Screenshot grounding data
====

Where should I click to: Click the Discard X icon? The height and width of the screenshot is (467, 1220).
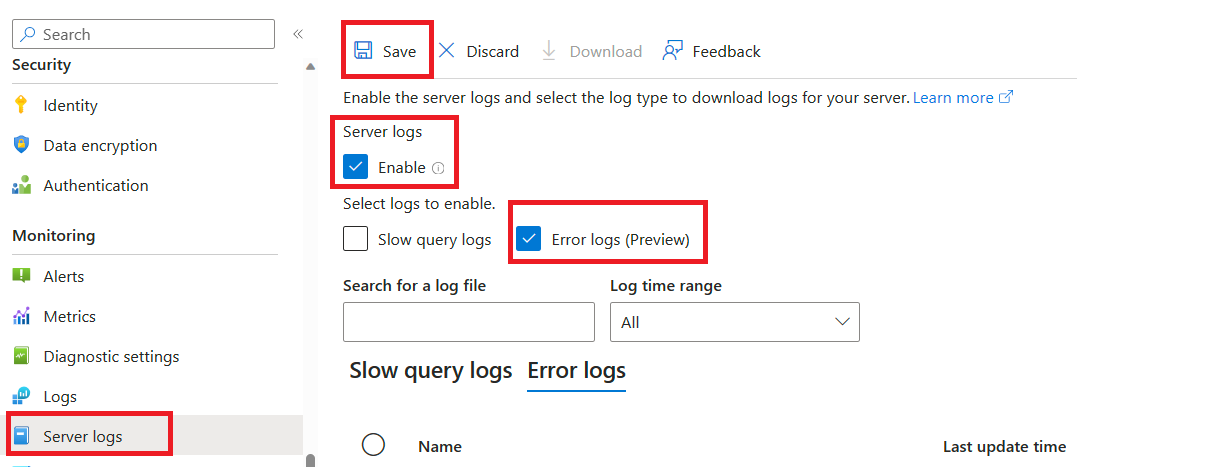[446, 51]
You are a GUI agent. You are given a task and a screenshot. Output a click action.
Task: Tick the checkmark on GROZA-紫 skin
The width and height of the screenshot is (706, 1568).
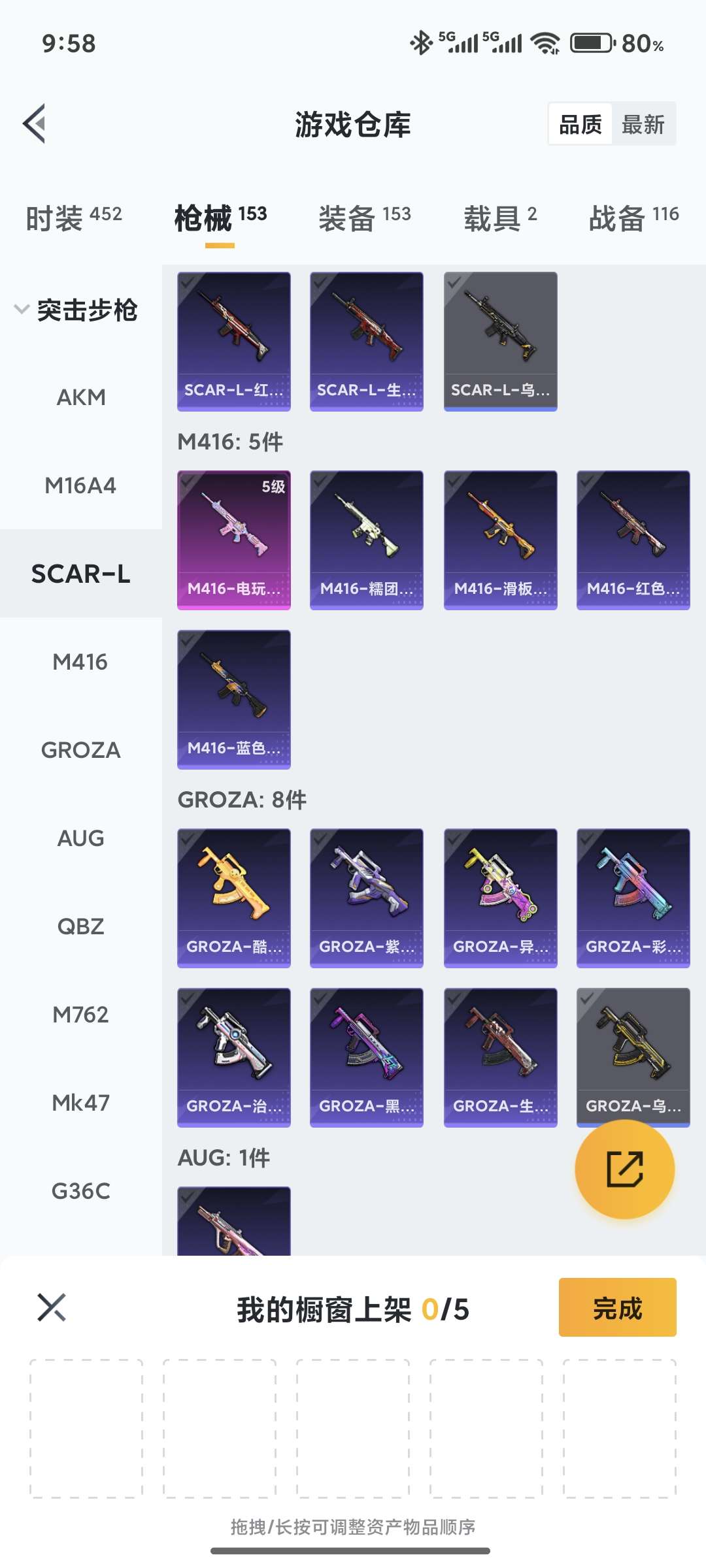click(321, 839)
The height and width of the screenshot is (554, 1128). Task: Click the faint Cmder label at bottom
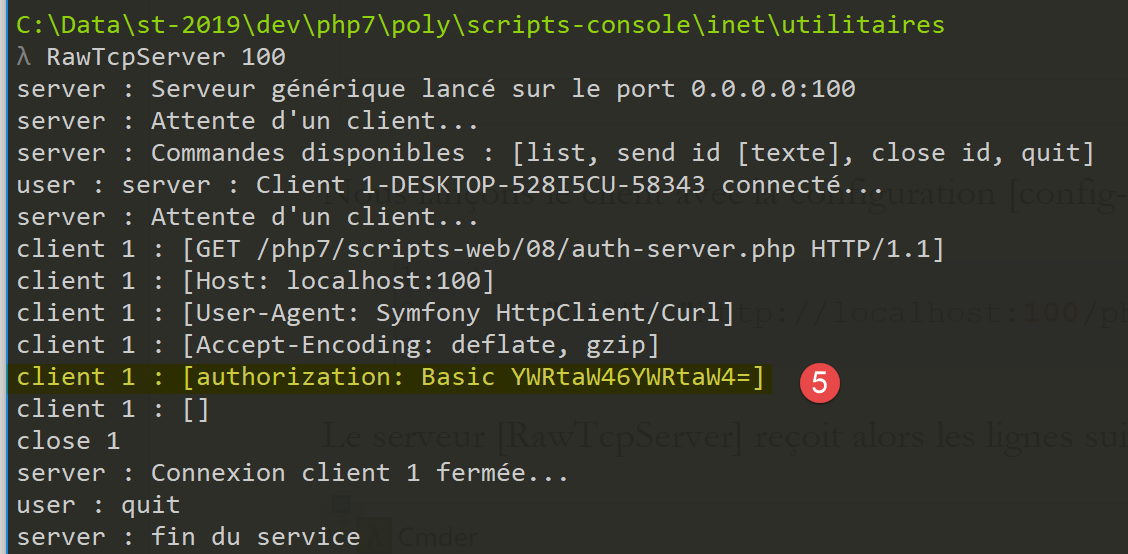(437, 538)
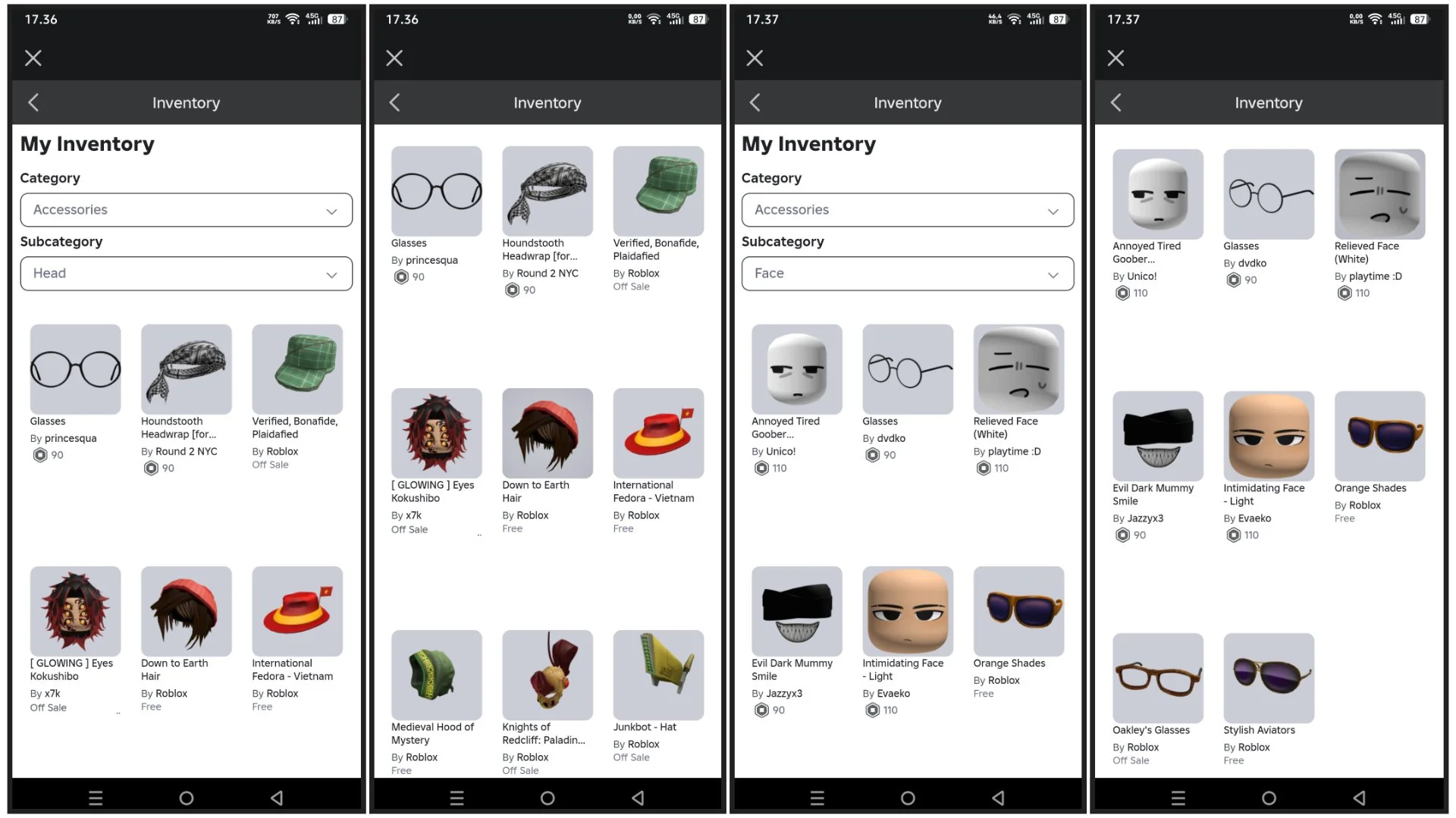This screenshot has height=818, width=1456.
Task: Open Junkbot - Hat thumbnail
Action: 658,675
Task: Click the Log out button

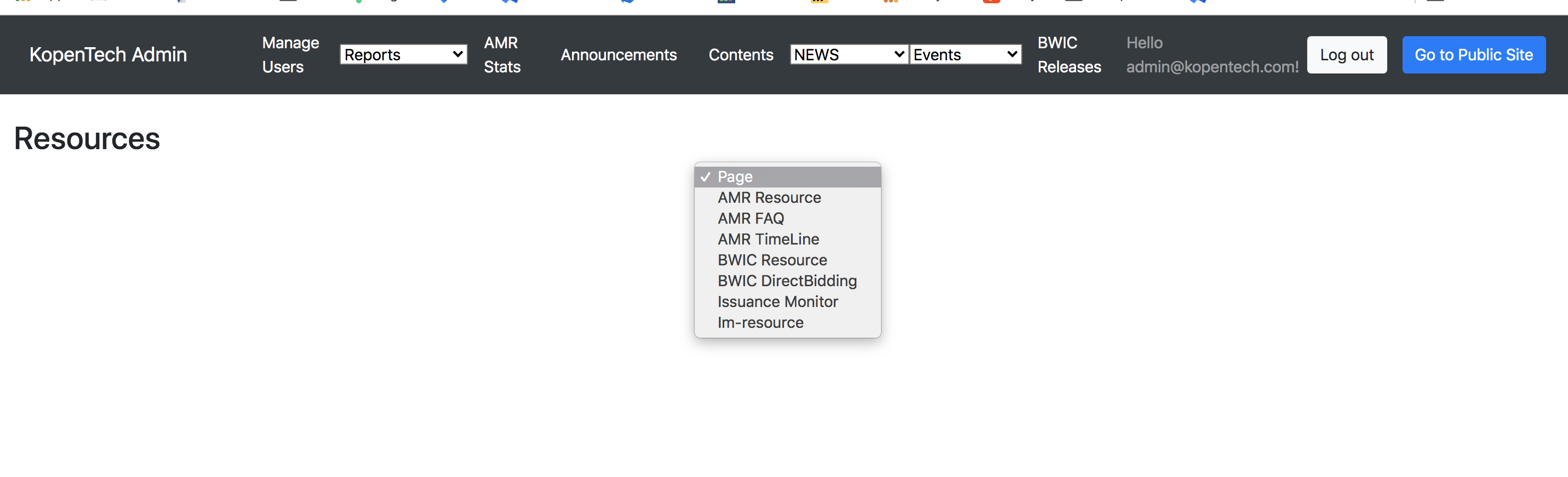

====

Give each record above back word for word, but carry over none of the pictures.

Where should I click to: Click the Discard X icon? The height and width of the screenshot is (467, 1220).
[446, 51]
You are a GUI agent. You are given a task and a screenshot. Output a click action.
Task: Tick the checkmark on GROZA-紫 skin
The width and height of the screenshot is (706, 1568).
click(321, 839)
The height and width of the screenshot is (554, 1128). Task: Click the faint Cmder label at bottom
(437, 538)
This screenshot has height=818, width=1456.
Task: Open Junkbot - Hat thumbnail
Action: 658,675
Task: Click the Log out button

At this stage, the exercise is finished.